-- TASK --
Only one stretch of the data below is wanted: the lines from the one with "Task: Open the 新闻 tab" through the one with "Given: Tick the", repeated exactly.

-- DATA TO PROCESS --
-.-.-

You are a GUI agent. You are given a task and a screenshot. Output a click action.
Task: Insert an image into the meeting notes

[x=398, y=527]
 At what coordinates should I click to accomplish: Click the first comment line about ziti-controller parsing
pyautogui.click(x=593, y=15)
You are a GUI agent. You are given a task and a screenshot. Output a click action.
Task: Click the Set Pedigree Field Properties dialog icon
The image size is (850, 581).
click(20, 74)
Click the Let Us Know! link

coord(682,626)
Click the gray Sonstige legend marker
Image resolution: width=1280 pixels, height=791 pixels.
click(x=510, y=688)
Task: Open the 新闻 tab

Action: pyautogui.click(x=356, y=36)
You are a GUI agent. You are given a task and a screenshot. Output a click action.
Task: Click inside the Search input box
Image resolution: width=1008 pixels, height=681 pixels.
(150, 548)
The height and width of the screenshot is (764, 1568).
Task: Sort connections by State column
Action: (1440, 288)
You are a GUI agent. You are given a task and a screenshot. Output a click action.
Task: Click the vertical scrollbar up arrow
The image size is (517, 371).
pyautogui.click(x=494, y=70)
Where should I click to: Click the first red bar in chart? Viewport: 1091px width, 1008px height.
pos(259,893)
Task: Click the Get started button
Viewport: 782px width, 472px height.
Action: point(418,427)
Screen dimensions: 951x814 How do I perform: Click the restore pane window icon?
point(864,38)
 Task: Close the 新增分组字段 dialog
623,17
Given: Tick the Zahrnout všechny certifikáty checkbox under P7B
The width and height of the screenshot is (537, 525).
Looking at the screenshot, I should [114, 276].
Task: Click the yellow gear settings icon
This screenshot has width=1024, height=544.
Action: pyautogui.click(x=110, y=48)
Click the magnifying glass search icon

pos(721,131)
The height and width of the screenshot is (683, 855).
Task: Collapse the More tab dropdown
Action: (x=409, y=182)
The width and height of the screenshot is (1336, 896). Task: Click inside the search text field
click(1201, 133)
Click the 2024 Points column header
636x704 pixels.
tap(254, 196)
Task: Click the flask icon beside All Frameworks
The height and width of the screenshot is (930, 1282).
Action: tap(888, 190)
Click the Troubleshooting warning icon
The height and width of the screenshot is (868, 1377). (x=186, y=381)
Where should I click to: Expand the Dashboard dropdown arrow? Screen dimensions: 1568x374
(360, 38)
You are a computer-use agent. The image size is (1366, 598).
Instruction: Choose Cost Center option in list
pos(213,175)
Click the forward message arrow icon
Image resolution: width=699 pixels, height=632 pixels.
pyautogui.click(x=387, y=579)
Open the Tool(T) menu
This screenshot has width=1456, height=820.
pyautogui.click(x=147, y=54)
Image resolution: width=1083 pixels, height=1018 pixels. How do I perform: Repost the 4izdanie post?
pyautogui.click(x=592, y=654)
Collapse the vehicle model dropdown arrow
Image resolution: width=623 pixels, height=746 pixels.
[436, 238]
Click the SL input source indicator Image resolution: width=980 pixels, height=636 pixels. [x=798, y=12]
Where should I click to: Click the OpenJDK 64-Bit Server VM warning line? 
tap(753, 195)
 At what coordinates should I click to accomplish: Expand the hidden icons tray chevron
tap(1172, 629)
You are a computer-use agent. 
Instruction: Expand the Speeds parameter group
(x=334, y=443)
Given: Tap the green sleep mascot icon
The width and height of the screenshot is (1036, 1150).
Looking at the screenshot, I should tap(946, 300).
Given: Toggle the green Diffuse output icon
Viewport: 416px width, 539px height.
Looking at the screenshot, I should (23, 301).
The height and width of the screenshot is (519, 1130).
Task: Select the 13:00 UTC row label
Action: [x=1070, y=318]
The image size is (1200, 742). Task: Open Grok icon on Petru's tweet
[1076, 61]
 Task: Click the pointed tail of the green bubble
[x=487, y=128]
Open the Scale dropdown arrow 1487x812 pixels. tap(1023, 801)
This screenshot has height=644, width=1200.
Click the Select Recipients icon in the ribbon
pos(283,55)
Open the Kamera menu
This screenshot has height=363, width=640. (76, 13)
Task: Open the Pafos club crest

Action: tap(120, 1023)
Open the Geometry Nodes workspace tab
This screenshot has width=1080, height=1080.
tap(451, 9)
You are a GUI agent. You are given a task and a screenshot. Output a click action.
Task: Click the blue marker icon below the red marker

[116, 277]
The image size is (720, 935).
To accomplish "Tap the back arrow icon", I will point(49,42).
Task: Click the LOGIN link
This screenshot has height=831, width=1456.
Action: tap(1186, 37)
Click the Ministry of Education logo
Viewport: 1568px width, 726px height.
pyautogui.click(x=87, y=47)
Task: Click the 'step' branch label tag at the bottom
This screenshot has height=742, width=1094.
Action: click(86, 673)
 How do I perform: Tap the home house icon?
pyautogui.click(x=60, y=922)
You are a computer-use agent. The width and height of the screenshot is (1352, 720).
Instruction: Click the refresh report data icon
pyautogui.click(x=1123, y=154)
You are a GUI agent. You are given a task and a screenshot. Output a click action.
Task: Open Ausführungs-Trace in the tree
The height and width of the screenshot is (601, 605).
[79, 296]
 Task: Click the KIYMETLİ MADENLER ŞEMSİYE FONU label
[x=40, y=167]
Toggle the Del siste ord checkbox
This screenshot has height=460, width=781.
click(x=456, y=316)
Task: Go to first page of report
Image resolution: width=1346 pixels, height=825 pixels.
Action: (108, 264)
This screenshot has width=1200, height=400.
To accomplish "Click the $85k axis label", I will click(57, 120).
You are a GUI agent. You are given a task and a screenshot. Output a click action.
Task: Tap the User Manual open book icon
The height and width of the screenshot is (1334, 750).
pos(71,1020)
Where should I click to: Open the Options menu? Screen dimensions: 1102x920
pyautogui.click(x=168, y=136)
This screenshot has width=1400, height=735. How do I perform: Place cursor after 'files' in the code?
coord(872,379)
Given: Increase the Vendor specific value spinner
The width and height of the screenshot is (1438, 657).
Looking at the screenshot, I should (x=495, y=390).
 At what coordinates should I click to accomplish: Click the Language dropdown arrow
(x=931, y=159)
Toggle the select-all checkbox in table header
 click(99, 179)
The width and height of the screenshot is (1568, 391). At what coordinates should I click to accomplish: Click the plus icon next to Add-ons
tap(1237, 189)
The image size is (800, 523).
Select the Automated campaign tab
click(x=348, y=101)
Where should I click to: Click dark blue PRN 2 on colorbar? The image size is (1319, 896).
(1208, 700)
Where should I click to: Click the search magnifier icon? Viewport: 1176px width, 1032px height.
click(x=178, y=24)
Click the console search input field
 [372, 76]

-.-.-

-- YOUR RESPONSE --
Task: Open the 新闻 tab

Action: pyautogui.click(x=356, y=36)
You are a GUI agent. You are given a task and a screenshot. Output a click action.
Task: Click inside the Search input box
Image resolution: width=1008 pixels, height=681 pixels.
(150, 548)
The height and width of the screenshot is (764, 1568).
Task: Sort connections by State column
Action: (1440, 288)
You are a GUI agent. You are given a task and a screenshot. Output a click action.
Task: Click the vertical scrollbar up arrow
The image size is (517, 371).
pyautogui.click(x=494, y=70)
Where should I click to: Click the first red bar in chart? Viewport: 1091px width, 1008px height.
pos(259,893)
Task: Click the Get started button
Viewport: 782px width, 472px height.
Action: point(418,427)
Screen dimensions: 951x814 How do I perform: Click the restore pane window icon?
point(864,38)
 Task: Close the 新增分组字段 dialog
623,17
Given: Tick the Zahrnout všechny certifikáty checkbox under P7B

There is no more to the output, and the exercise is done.